Trump asked that I speak to him over the phone, so I said ‘no’, and that he wants to send me a letter, so I refused to receive it.”

Holding up a map that shows the gradual geographic reduction of Palestine through four stages from pre-1948 to Trump’s Middle East plan, Abbas said: “I challenge any of you, if you can even see us on the map. If you ask a child in first grade to draw Trump’s map he will never know how to.”

“This is a disgrace,” 

The map Abbas brandished (pictured below) was a phony map of “Historic Palestine” – dating from 1947 - not 1920.


Article 2 of the PLO Charter recognizes that Palestine between 1920 and 1946 included what is today called Jordan - 78% of the territory of Palestine under the League of Nations Mandate for Palestine:

“Palestine, with the boundaries it had during the British Mandate, is an indivisible territorial unit.”

Jordan was granted independence by Great Britain in 1946 - terminating its Mandate in the remaining 22% of Palestine in 1948. 

The PLO never claimed sovereignty in Judea/Samaria (West Bank) or Gaza on its establishment in 1964 – article 24 of its founding Charter declaring:

This Organization does not exercise any regional sovereignty over the West Bank in the Hashemite Kingdom of Jordan, on the Gaza Strip or the Himmah Area.
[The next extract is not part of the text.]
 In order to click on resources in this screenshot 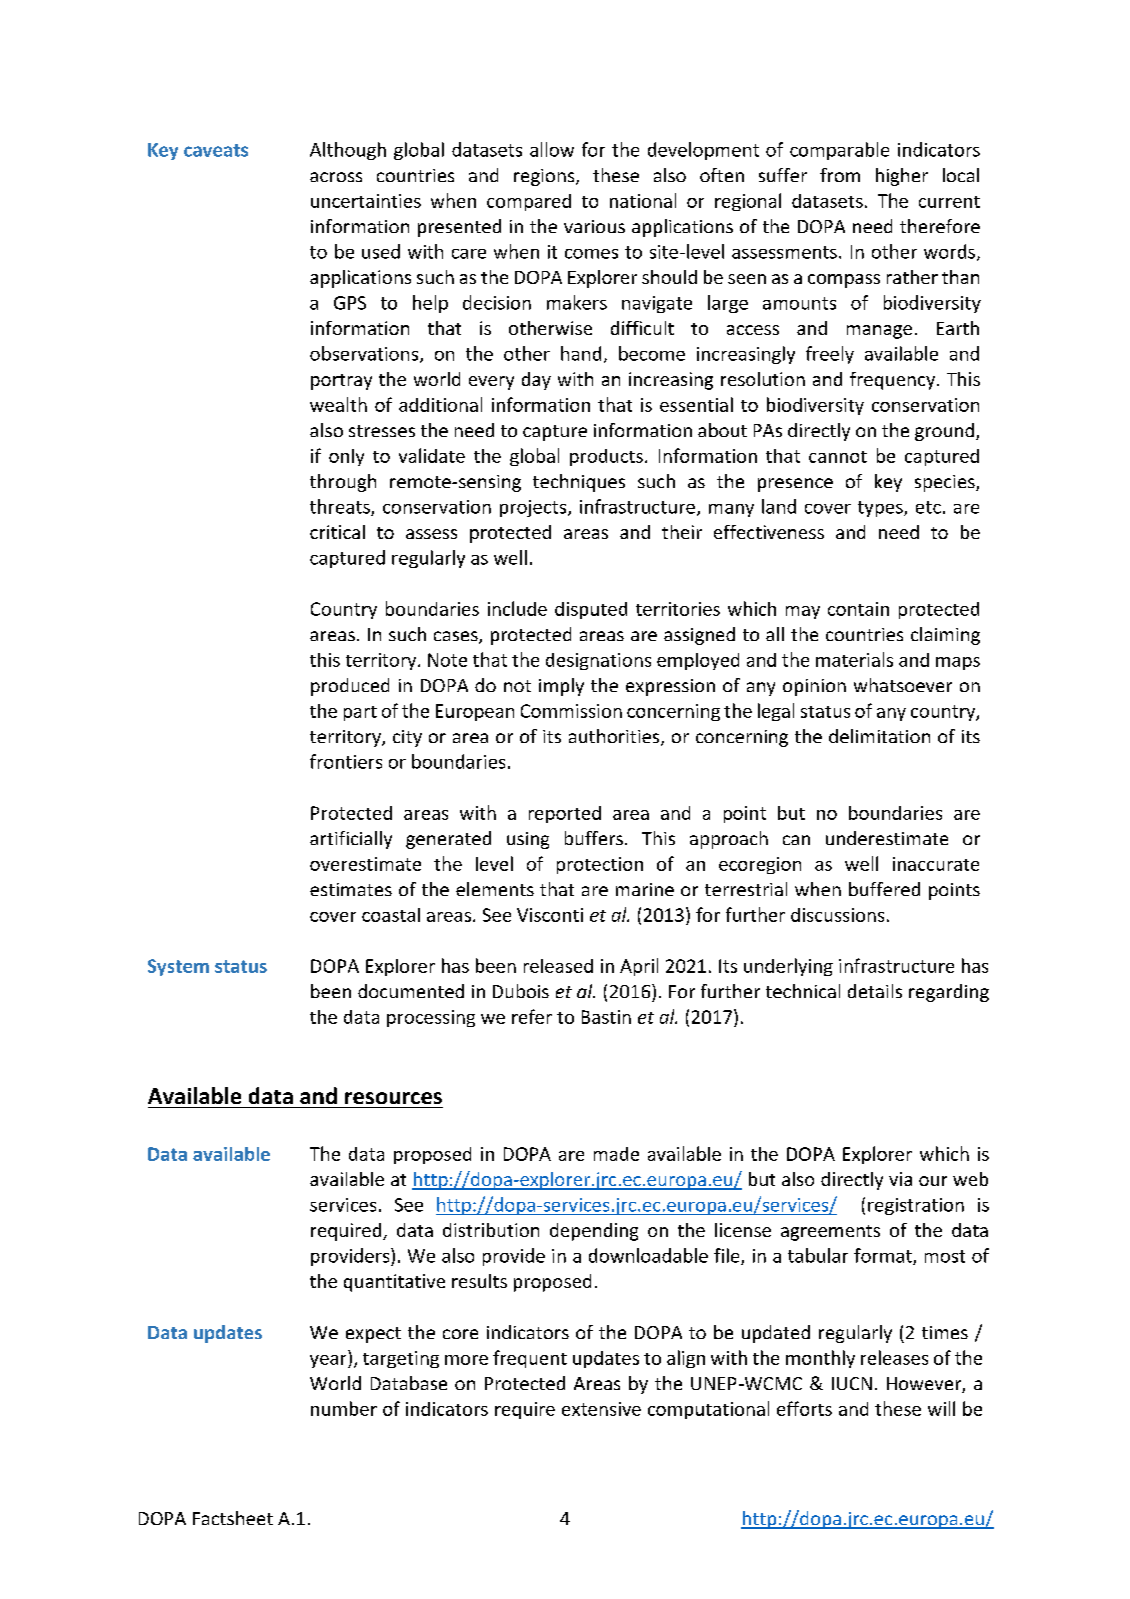, I will do `click(393, 1098)`.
Its activities will be on the national popular level in the liberational, organizational, political and financial fields.

Jordan occupied Judea/Samaria between 1948 and 1967.

Jordan’s history certainly qualifies it to replace the PLO as Israel’s negotiating partner to implement Trump’s Plan.

Abdullah stressed to Gantz the: 

“importance of maintaining calm in the Palestinian Territories and taking all measures to create the horizon needed to achieve just and comprehensive peace based on the two-state solution”

Jordan - stepping into the negotiating void created by Abbas’s continuing rejection of Trump’s Plan – would become a major driver in maintaining that calm. 

Israel-Jordan negotiations to redraw their currently-agreed existing international border - using Trump’s Plan - could result in the following two-state solution first contemplated by the 1922 Mandate for Palestine: 

  1. Israel acquiring sovereignty in about 30% of Judea/Samaria (West Bank) 
  2. Jordan acquiring sovereignty in about 70% of Judea/Samaria (West Bank), all of Gaza and parts of Israel’s existing sovereign territory.
  3. No Arab or Jewish residents being forced to move from their current homes or business locations.

Trump’s Plan has now become the definitive blueprint for resolving the 100-years old Arab-Jewish conflict in former Palestine. 


Author’s note: The cartoon — commissioned exclusively for this article — is by Yaakov Kirschen aka “Dry Bones”- one of Israel’s foremost political and social commentators — whose cartoons have graced the columns of Israeli and international media publications for decades.